According to Jones, ACE launched a competing certification, initially called "Advanced Clinical Exercise Specialist." From 2008 through 2015, ACE called the certification "Advanced Health and Fitness Specialist," and then allegedly began using the term "Medical Exercise Specialist" in 2015. Jones filed suit against ACE for trademark infringement. ACE moved for summary judgment, asserting that it had engaged in fair use, and that Jones had abandoned any trademark rights he had in the term by failing to exercise any control over certified individuals use the designation.
Fair use. ACE argued that it did not use the term "Medical Exercise Specialist" as a mark and instead used it fairly to describe the type of program it offered. According to ACE, "Medical Exercise Specialist" was the most descriptive term of the job role for somebody who specialized in medical exercise. To qualify for a fair use defense under the Lanham Act, ACE had to show that it used "Medical Exercise Specialist" other than as a mark, in a descriptive sense, and in good faith. The court held that ACE failed to establish the first two requirements as a matter of law and denied the motion.
Jones argued that ACE used the term as a mark because it featured the term prominently, in capital letters. He also contended that ACE’s use of its house mark, "ACE," on the same marketing materials as the phrase "Medical Exercise Specialist" showed that ACE intended the term to be part of its source-identifying mark. In the court’s view, there were too many questions of fact to find as a matter of law that ACE did not use the term "Medical Exercise Specialist" as a mark. The phrase appeared more prominently than the house brand "ACE" in many locations on ACE’s website, in a larger font and at the top of the page. These instances could be deemed trademark uses.
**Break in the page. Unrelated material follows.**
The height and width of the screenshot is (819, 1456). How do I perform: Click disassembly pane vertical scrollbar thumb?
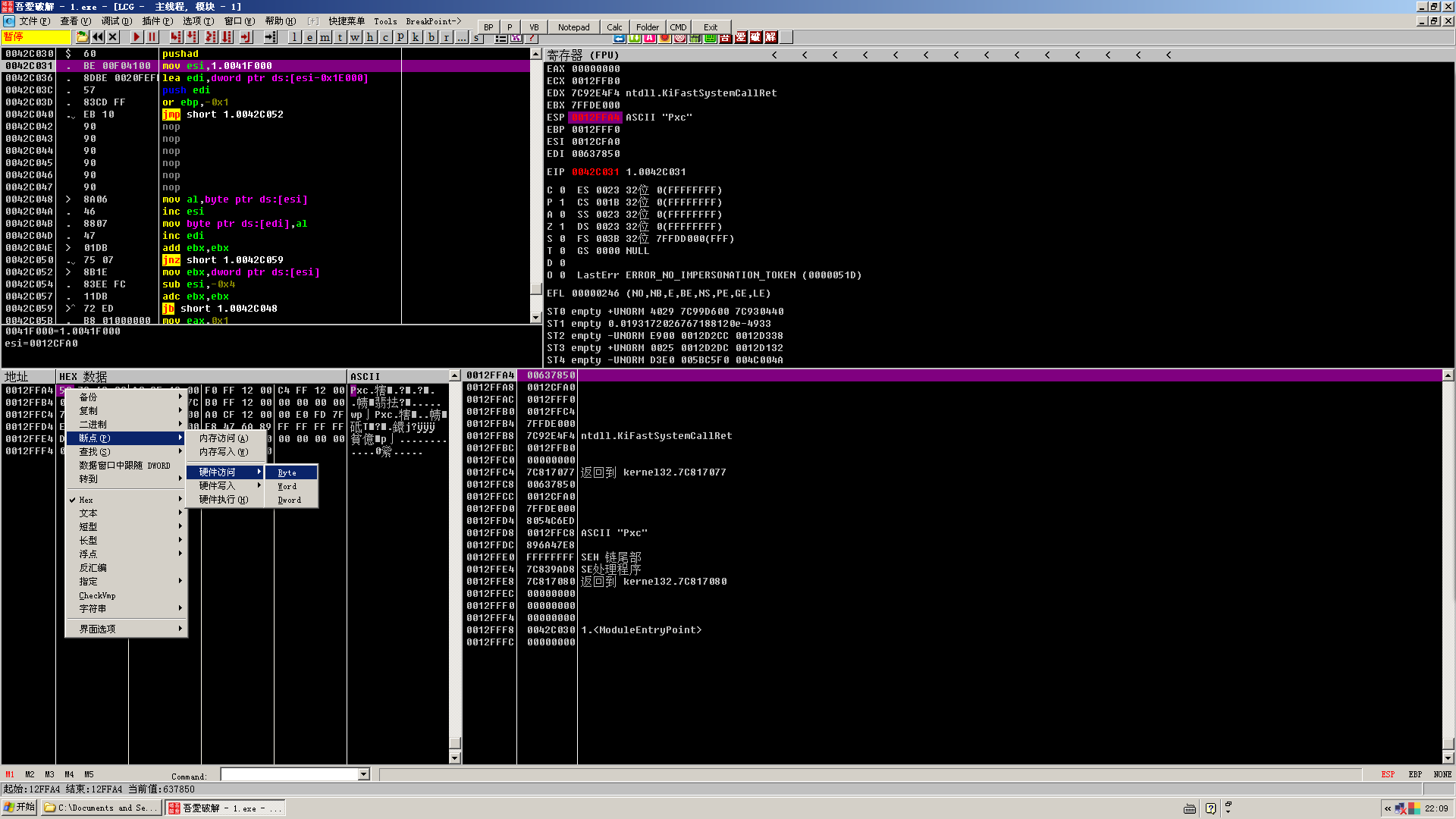point(536,289)
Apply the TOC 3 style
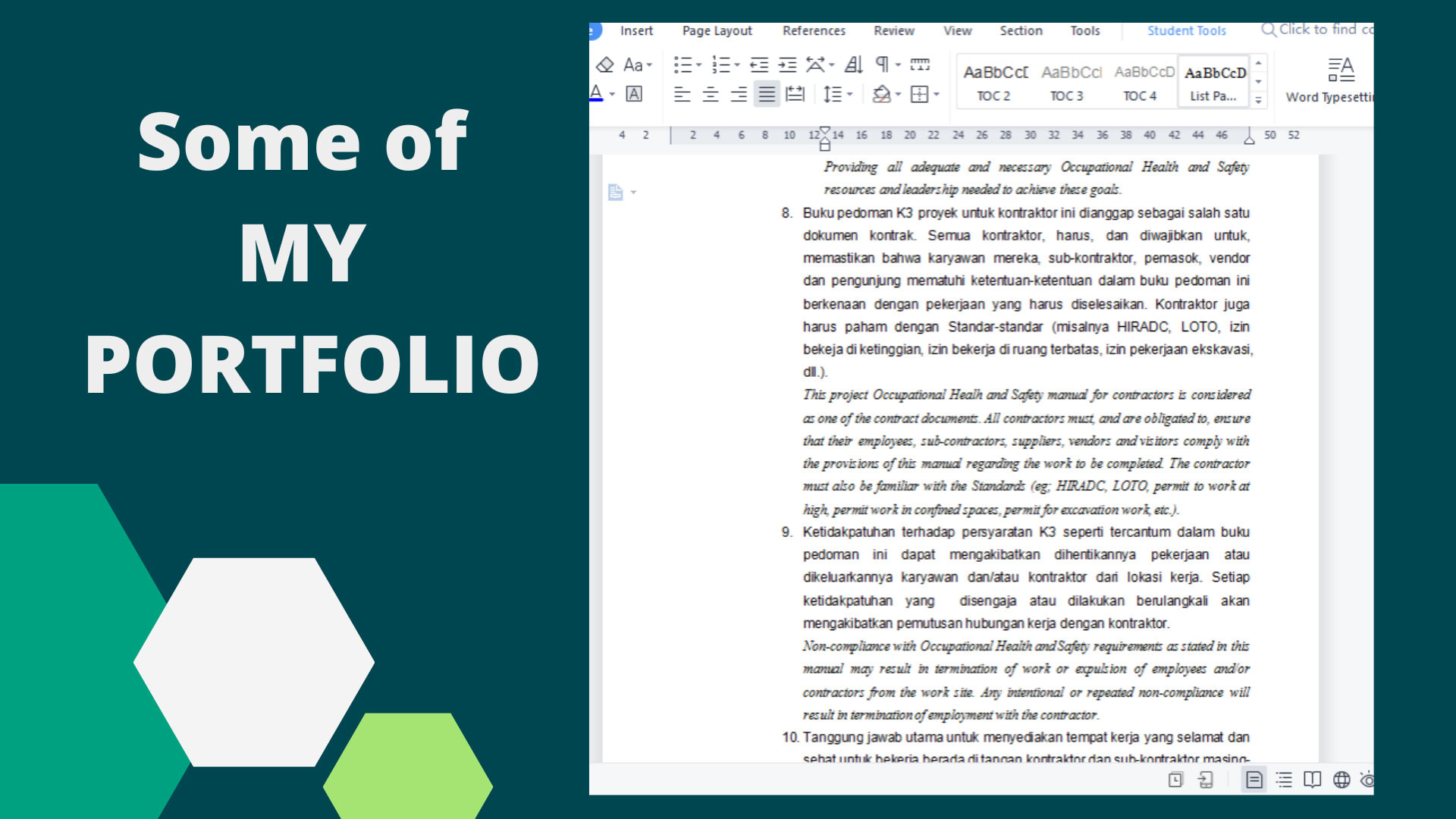This screenshot has height=819, width=1456. pyautogui.click(x=1067, y=82)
The court also determined that there were factual issues with respect to whether ACE used the phrase in a descriptive sense. Jones argued that "Medical Exercise Specialist" was "suggestive" and not "descriptive." Although the term was made up of generic terms—"medical exercise" and "exercise specialist"—there was no dictionary definition for the entire term. A consumer encountering the term would have to use some imagination to understand what it meant. The fact that ACE had used other terms to describe a similar program indicated that competitors would not necessarily need to use the phrase "Medical Exercise Specialist" to describe their certification programs.
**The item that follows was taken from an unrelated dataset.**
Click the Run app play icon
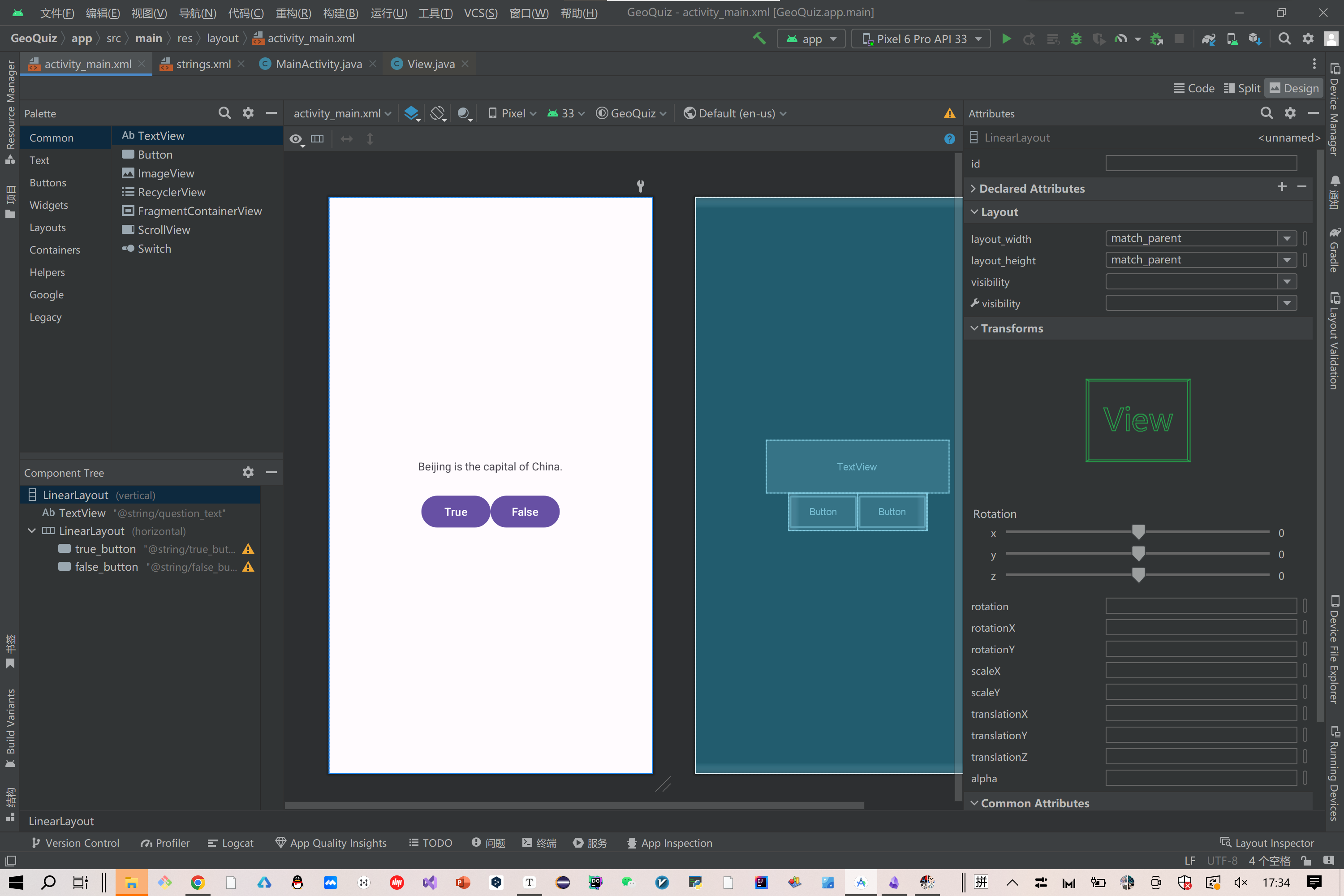pyautogui.click(x=1006, y=39)
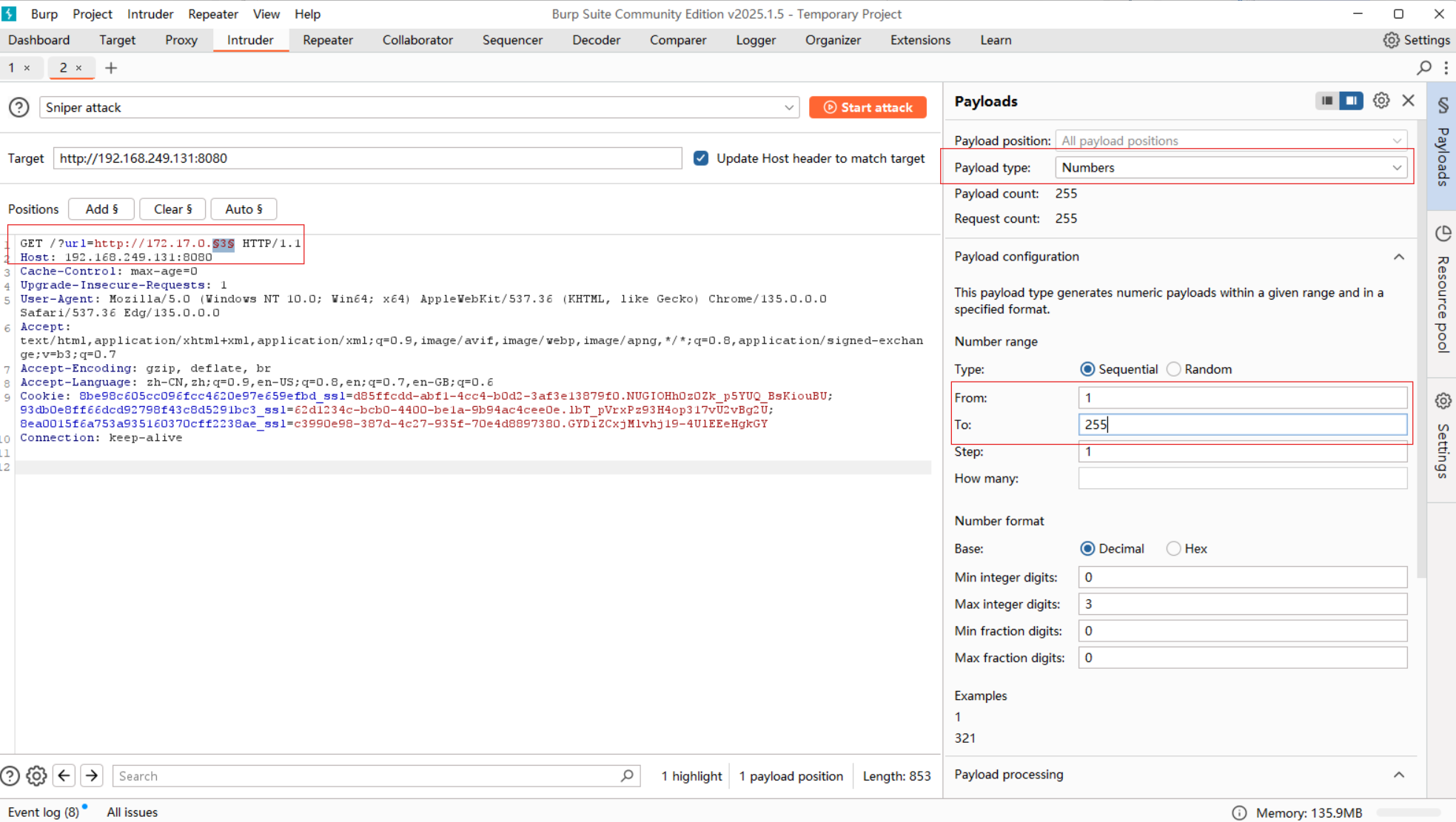Choose Hex number base
The image size is (1456, 822).
[x=1174, y=549]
Naked licensing. ACE argued that Jones had engaged in "naked licensing" by granting licenses to certified persons and then failing to control the quality of services under the mark. Naked licensing generally constitutes abandonment of a mark. Jones testified that people who pass his Medical Exercise Specialist exam did not have to check in with Jones again and that there was no written license agreement for their use of the term. Graduates of Jones’s program were allowed to use the "Medical Exercise Specialist designation" to promote themselves and their practices or businesses. Continuing education courses were offered but were not required to maintain certification.
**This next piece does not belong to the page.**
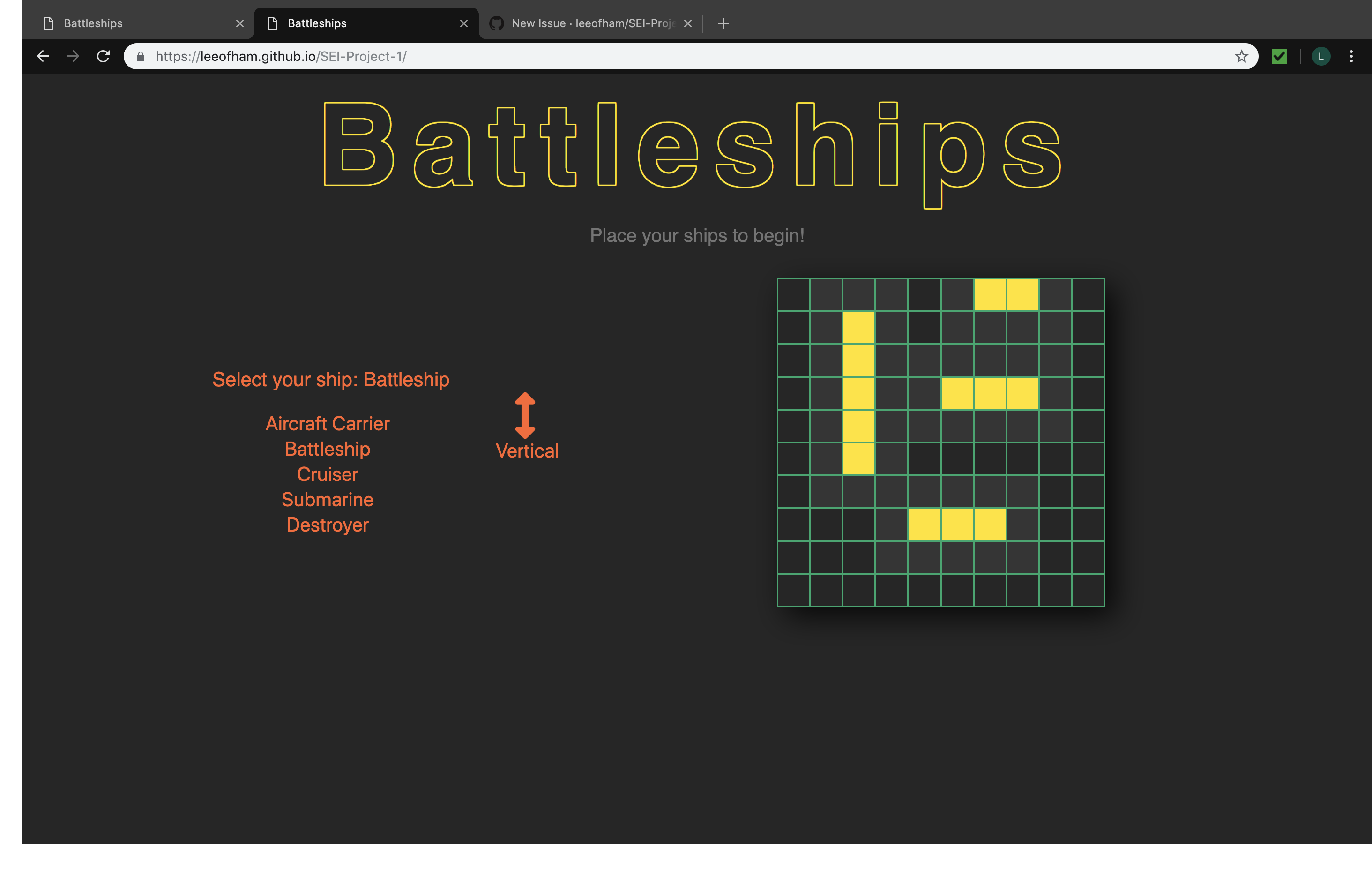Select the Battleship from the ship list
The image size is (1372, 870).
(328, 449)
Jones, however, raised a genuine issue of material fact as to whether he exercised sufficient quality control over the services offered under the mark. Jones asserted that the required prospective graduates to take "dozens of lessons and quizzes" and a two-part final exam. Moreover, Jones presented evidence that third parties continued to associate the term "Medical Exercise Specialist" exclusively with Jones’s program. Accordingly, summary judgment was also denied on this ground.
The case is No. 4:15-cv-03270.
Attorneys: Wesley Graham Lotz (Fulkerson Lotz LLP) for Michael Jones. Neil D. Greenstein (TechMark Greenstein Law PC) and Wade Allen Johnson (Thompson & Knight LLP) for American Council on Exercise.